Defendant tried to escape court when judge remanded him in custody

Garda suffered suspected broken jaw during attempt to restrain 40-year-old at Cork court

A judge had to be escorted from the bench and a garda suffered a suspected broken jaw when a defendant tried to escape from court after she refused him bail in Co Cork this morning.

James McCarney (40) had been remanded to appear in Macroom District Court on a dangerous driving charge after he drove off from a garda and customs checkpoint in Ballinhassig on Tuesday.

Gardaí had sought to have Mr McCarney remanded in custody when he appeared in Clonakilty District Court on Tuesday afternoon as they wanted time to check out his address in Scotland.

When Mr McCarney's case was called at Macroom District Court today, Sgt Brian Harte said that gardaí needed more time to check out Mr McCarney's address at Branzeit, Balmore in Glasgow.


Judge Mary Dorgan said in those circumstances, she would remand him in continuing custody to Bandon District Court on Friday whereupon Mr McCarney jumped up from the custody area.

One eye witness told The Irish Times: "He clearly took umbrage at her decision to remand in him custody and he just jumped up from the custody area and tried to make for the door.

“Now he cleared the railing like Superman but he was still a good distance away from door so the judge was never in any danger but he didn’t get very far because about six guards jumped on him.

“Now they didn’t come down too heavy on him but in the course of the melee, he kicked out and one of the guards, Willie O’Sullivan got a kick in the face and looked to be in some distress.”

According to a garda source, gardaí heard a loud crack when Mr McCarney kicked out and Garda O’Sullivan was taken to Cork University Hospital for treatment for a suspected broken jaw.

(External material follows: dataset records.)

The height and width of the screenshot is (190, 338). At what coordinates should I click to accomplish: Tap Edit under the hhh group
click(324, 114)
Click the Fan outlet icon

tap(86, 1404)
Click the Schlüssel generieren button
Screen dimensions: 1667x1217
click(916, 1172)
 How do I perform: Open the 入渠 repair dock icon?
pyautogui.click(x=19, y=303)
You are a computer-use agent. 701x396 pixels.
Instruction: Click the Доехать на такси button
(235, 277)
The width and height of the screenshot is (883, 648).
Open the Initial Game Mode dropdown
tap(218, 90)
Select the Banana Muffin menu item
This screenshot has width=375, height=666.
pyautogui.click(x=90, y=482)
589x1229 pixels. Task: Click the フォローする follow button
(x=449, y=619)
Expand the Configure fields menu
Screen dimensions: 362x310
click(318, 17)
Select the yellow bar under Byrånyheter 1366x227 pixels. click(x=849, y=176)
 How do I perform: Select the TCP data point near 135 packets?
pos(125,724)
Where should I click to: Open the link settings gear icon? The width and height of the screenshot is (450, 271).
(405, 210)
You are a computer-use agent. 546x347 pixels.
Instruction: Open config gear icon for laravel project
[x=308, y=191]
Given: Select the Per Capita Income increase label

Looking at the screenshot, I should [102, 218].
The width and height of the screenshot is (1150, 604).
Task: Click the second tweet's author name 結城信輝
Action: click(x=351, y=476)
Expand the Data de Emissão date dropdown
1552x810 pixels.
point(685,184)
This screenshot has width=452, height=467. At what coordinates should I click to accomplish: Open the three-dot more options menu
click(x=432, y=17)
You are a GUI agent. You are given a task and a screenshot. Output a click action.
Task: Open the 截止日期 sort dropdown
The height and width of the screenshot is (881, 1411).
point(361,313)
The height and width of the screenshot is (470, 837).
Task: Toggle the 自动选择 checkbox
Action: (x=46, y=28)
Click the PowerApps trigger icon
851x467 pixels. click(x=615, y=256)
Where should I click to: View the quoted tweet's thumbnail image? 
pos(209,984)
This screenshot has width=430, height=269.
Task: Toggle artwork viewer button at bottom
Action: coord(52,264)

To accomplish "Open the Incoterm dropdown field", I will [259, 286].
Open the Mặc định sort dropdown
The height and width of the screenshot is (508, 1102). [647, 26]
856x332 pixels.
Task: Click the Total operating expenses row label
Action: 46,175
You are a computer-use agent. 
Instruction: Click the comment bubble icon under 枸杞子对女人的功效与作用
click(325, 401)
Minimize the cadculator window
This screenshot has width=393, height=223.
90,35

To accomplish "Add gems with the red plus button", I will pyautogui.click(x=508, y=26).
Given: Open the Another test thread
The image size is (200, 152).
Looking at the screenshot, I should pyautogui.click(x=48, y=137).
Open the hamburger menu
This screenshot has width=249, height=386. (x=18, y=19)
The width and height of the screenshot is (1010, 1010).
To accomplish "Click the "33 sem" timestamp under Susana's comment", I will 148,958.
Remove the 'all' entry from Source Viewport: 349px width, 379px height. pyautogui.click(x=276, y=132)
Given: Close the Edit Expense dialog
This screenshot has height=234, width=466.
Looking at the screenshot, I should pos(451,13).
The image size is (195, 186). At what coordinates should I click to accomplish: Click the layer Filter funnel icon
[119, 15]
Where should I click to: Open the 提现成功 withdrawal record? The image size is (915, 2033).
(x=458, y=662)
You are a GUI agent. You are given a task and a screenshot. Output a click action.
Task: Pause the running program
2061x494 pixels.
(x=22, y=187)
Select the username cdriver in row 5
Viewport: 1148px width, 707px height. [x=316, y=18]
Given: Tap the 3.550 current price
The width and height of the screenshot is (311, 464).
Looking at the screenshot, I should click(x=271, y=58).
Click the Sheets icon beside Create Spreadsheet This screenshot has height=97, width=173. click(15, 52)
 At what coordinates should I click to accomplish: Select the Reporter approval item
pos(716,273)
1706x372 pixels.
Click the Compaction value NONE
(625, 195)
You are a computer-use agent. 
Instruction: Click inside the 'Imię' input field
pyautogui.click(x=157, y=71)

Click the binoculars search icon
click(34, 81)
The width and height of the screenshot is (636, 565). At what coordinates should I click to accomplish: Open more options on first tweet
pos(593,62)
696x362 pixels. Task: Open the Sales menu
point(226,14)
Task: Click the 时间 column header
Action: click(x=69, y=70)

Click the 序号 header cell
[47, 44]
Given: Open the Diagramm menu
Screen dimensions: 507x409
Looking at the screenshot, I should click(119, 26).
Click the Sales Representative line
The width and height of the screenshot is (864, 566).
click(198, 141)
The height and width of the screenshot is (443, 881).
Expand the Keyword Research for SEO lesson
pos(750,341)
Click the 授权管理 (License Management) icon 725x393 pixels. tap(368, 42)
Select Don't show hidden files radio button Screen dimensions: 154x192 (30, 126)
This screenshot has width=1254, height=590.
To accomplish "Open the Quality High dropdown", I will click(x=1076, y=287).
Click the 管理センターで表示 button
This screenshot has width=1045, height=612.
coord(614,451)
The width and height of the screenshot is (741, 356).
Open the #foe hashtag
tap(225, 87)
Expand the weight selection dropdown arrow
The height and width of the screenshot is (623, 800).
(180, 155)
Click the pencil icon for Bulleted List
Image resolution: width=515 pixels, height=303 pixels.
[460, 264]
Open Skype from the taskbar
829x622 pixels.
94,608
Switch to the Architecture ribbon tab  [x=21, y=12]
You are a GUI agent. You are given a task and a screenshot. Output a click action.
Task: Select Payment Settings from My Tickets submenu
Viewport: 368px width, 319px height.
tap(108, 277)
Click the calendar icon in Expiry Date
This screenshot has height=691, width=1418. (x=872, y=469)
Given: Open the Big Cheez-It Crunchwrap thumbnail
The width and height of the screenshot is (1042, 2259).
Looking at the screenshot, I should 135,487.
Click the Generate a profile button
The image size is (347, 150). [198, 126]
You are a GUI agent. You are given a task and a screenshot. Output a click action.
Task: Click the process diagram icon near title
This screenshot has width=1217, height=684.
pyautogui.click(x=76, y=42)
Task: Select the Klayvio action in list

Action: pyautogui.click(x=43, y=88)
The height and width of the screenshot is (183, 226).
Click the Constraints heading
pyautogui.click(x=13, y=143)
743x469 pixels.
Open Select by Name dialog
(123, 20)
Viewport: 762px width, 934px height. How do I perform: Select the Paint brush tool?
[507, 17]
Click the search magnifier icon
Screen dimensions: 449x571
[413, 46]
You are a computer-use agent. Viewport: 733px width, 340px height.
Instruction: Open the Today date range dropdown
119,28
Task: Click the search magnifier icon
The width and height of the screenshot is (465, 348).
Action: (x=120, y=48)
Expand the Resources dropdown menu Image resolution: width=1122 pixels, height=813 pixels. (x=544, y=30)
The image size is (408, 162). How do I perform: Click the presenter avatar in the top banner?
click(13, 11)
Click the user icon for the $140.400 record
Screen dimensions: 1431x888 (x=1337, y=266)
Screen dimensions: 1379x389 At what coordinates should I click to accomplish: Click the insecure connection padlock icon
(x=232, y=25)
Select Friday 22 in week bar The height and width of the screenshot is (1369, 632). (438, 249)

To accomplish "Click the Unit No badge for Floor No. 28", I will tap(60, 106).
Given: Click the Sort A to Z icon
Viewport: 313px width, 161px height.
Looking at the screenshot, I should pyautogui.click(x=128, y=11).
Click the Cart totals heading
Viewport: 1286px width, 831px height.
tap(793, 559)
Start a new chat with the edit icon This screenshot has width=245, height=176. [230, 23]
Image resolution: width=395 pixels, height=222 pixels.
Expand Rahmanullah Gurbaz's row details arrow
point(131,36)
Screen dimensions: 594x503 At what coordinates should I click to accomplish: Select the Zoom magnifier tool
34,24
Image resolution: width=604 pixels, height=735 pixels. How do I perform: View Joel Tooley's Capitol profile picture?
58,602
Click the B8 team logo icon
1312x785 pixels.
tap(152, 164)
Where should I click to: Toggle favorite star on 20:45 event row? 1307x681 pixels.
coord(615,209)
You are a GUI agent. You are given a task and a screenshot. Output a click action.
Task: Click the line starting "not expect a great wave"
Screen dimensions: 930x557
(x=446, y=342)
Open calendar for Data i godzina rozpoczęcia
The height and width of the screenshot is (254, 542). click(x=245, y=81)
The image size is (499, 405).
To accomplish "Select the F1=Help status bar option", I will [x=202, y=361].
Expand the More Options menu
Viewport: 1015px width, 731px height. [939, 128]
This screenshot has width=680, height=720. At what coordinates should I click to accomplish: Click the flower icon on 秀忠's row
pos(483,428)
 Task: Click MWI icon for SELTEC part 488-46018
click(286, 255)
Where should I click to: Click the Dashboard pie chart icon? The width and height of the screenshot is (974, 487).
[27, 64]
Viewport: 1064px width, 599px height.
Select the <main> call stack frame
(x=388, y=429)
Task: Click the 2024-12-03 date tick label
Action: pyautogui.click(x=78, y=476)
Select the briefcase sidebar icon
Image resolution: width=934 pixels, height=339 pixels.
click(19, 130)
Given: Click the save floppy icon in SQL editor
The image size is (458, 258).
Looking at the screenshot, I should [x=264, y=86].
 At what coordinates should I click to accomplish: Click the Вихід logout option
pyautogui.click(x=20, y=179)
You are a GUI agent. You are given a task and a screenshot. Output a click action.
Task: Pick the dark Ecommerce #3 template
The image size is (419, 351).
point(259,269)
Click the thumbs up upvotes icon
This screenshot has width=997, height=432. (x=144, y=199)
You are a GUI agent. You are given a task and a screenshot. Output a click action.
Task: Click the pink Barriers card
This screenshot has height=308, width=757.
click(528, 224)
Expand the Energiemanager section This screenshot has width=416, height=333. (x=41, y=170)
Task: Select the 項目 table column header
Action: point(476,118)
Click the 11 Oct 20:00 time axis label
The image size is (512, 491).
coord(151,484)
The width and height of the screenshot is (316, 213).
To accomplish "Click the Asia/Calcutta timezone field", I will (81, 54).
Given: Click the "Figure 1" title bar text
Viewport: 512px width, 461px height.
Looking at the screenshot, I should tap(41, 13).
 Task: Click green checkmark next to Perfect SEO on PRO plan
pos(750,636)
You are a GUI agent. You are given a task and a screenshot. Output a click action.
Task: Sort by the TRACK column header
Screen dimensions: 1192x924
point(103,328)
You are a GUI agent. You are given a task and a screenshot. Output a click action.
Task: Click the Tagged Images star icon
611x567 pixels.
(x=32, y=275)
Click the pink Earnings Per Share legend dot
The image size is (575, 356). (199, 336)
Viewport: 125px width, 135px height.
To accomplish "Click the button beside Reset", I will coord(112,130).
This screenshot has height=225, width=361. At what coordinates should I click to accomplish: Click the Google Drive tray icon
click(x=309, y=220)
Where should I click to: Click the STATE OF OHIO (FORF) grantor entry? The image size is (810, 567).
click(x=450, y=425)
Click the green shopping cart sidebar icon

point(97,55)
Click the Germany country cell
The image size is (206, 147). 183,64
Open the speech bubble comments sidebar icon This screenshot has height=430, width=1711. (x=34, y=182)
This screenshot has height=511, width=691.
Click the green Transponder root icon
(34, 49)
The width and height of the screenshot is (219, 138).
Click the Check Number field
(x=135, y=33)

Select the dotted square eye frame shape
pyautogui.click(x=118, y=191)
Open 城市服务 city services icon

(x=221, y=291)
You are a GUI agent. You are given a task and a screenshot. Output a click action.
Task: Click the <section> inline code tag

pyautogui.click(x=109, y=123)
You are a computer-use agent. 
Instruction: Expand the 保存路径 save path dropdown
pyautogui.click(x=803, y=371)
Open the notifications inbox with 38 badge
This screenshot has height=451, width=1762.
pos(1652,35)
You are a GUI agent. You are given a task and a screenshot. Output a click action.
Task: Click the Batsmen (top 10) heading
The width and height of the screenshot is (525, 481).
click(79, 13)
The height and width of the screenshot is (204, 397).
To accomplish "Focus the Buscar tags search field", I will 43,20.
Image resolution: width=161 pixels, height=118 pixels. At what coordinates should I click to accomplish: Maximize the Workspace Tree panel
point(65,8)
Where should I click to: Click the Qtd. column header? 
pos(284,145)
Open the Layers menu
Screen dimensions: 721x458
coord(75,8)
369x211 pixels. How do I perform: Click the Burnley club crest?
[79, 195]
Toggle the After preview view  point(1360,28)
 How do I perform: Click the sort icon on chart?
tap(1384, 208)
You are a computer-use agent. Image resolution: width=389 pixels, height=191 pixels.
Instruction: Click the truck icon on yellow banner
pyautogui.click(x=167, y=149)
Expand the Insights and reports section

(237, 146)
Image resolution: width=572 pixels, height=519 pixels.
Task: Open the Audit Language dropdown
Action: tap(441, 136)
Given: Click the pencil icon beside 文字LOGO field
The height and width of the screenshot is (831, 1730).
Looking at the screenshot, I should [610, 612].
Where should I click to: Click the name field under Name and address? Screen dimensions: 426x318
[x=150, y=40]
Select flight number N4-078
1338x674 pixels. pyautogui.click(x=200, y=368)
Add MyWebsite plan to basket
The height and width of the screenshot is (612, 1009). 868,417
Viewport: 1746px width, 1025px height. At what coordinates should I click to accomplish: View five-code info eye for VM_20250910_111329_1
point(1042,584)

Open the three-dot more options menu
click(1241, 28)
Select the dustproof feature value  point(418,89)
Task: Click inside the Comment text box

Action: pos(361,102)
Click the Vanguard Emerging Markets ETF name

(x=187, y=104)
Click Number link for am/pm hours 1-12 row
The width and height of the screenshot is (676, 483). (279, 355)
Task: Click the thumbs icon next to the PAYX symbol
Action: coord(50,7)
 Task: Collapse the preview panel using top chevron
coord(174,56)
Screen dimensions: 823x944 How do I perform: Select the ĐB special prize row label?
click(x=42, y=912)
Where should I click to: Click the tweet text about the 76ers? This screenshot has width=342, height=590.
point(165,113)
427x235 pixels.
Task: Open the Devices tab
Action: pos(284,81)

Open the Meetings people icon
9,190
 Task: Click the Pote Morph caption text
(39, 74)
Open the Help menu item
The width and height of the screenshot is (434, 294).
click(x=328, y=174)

According to one solicitor, Judge Dorgan handled the whole incident in a very professional manner, exiting from the bench until the matter had been sorted out and Mr McCarney safely restrained.

“She wasn’t at all ruffled by the whole business - she just left the bench and came back about five minutes later to deal with some other matters so she was very calm and professional about it all.”